Just go back to being what you know - This is a "fun" one. It lessens with time but you've spent your life answering this call. It's safe. It's a known quantity. It's what you think the world wants from you. And it's completely miserable on the inside.
You can't, she knows you are seeing a therapist and you promised you would talk very soon. What are you going to say? - My advice (without knowing your wife, obviously) is to be honest and try to put things in a way she can understand. In my experience cis people just don't get trans-ness. You may have to educate her on gender issues. Their gender matches up and has therefore never been an issue. They don't understand what a mismatch does, or that there can be a mismatch. Or maybe she's super empathetic and progressive and will be supportive.
Start out putting things as simply as possible, be clear. Even if the only thing you say to her is "I'm a female on the inside. I always have been though I didn't, I COULDN'T, realize it at the time." that will get the ball rolling. How she responds is the unknown. She might get scared, angry, who knows. Personally I would avoid "backing down" to ease her anxiety, though that may be seen as cruel. But to do otherwise is to deny yourself or delay the inevitable when you have to come back and be like "Remember when I said I was trans and then said no not really? Well...really."
What will you do now? - Move forward. Don't rush it, but don't dwell in the dark places either. Figure out what you want in life (like that's so easy, right?) and then make it happen. Your views and feelings will continue to evolve rapidly for a while, so don't stick your neck out too far but whenever you find the quicksand you're standing on has solidified a bit go ahead and take that next step.

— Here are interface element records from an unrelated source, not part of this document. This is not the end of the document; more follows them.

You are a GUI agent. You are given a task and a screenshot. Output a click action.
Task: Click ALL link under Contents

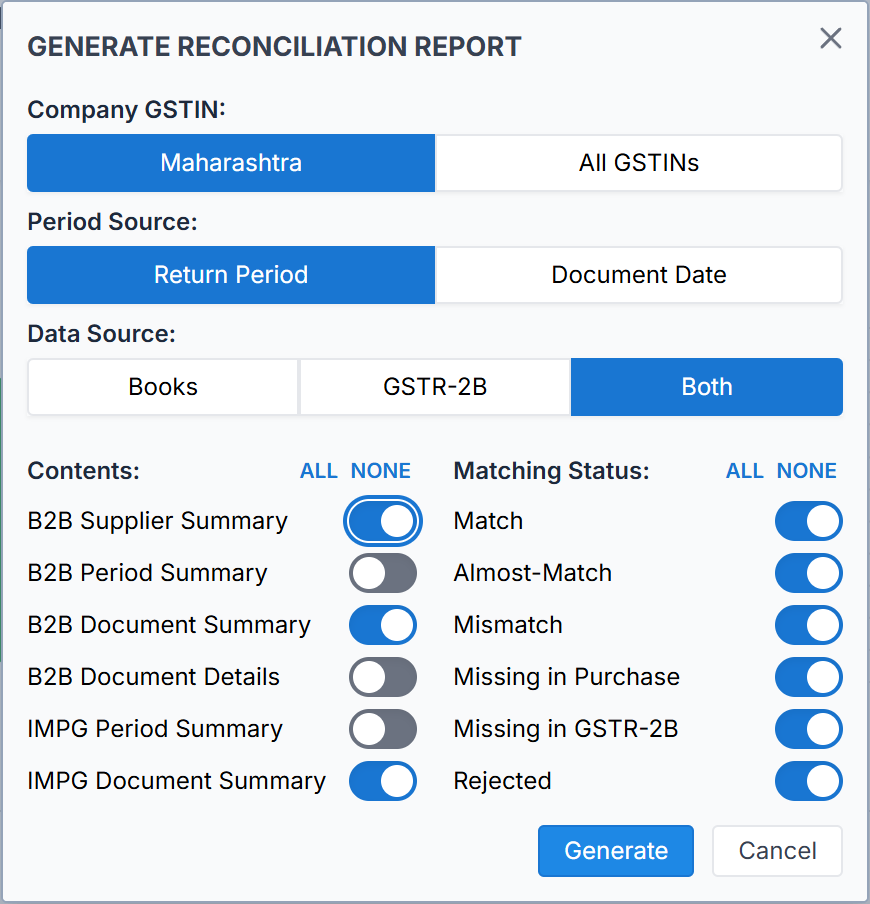[x=319, y=471]
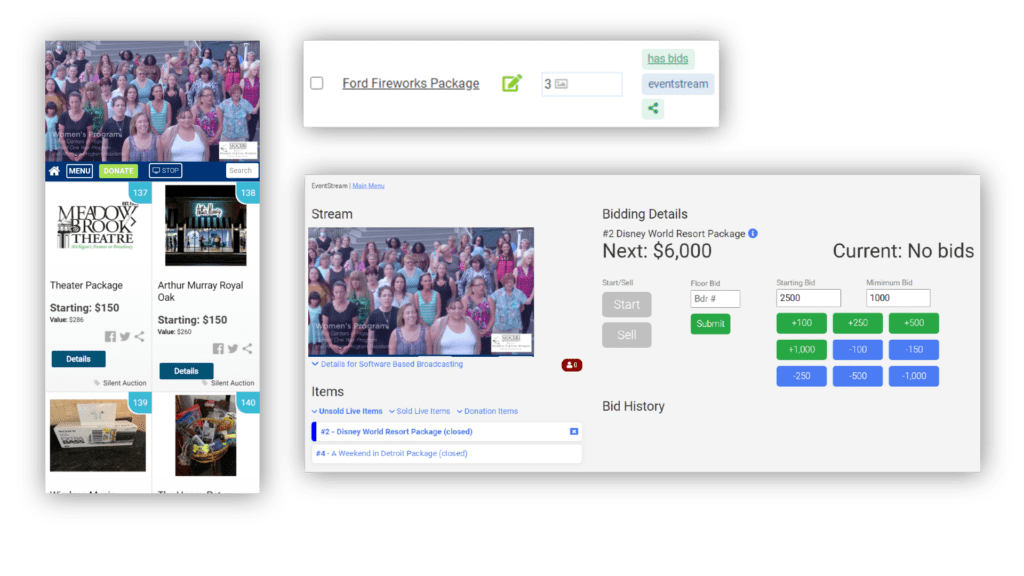Click the green Submit floor bid button
1024x576 pixels.
click(710, 324)
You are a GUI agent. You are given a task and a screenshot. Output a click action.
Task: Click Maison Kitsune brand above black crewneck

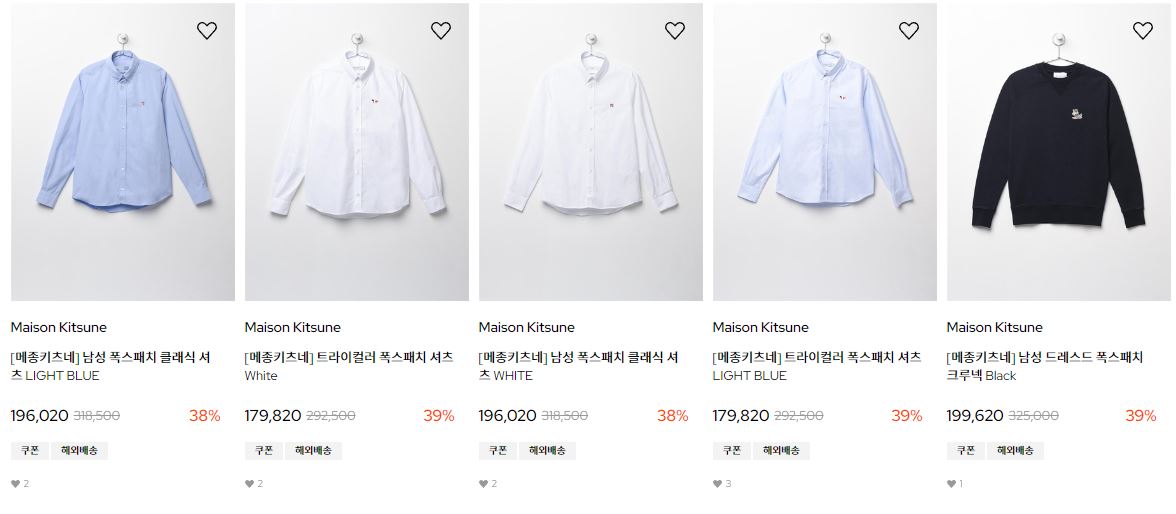coord(994,327)
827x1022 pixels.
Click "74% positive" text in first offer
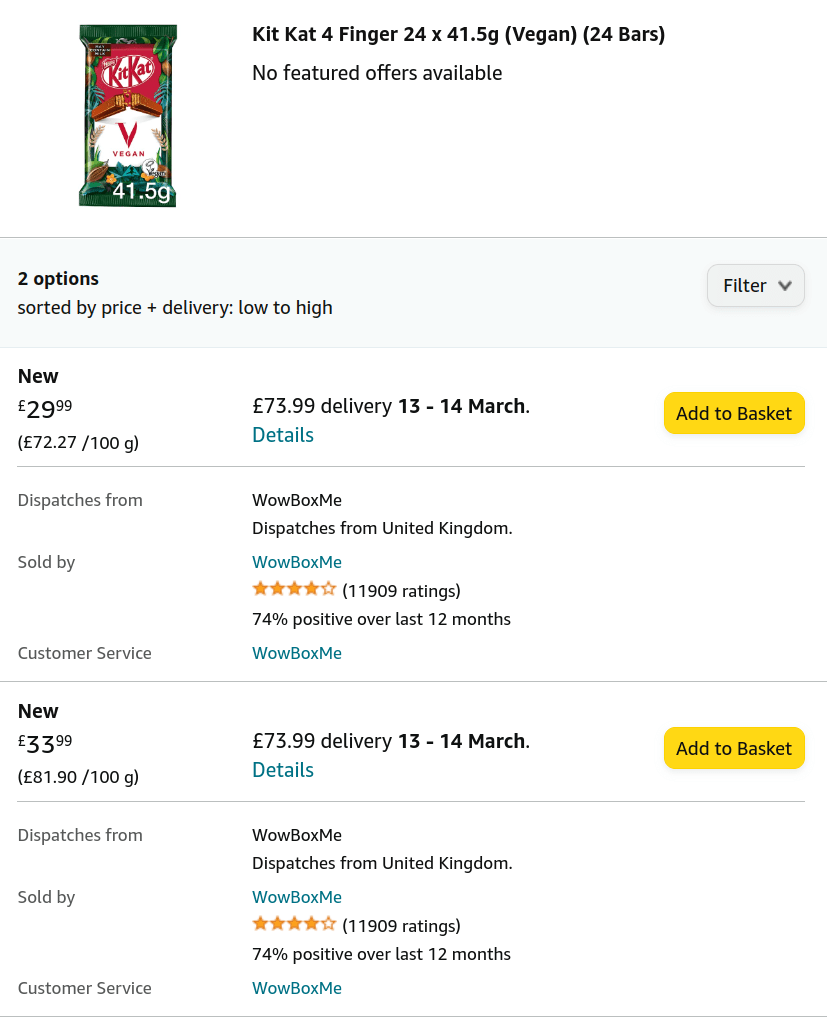point(381,619)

And please don't feel like I'm pushing you into transitioning or doing anything you're uncomfortable doing. Maybe your next step is to take up fishing as a peaceful hobby, or performing altruistic acts to help you learn to love yourself. You have the innate human right to pursue happiness. But you've got to catch it yourself.
So...this post is incredibly long and I feel like it's a huge personal failing that I can't ever be brief, and honestly I feel like I'd be better off to just delete my response. Perhaps point by point advice like this is way off base and not what you were looking for at all. But I'm going to post this in a sincere attempt to help and to offer hope, because there IS hope. For all of us, no matter how dark things may seem in the moment.
If anybody reading this needs an ally, please don't hesitate to PM me.